**WHAT THE TASK ASKS**
Return only the lines of the listing below that run from the line with "Click Mar_iahgo's yellow" through the line with "This screenshot has height=282, width=370.", both ends included, exactly as written.

**RECORDS SUPPLIED**

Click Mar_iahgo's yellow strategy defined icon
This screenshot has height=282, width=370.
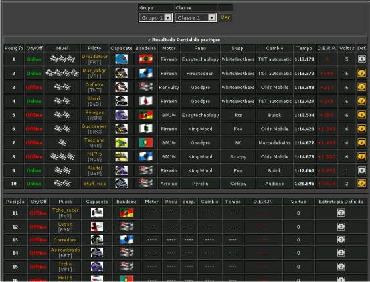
* * *
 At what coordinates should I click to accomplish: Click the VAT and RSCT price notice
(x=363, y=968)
--
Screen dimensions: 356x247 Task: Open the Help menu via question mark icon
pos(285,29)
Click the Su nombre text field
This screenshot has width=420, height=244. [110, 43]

**ANSWER SPACE**
Click Mar_iahgo's yellow strategy defined icon
This screenshot has height=282, width=370.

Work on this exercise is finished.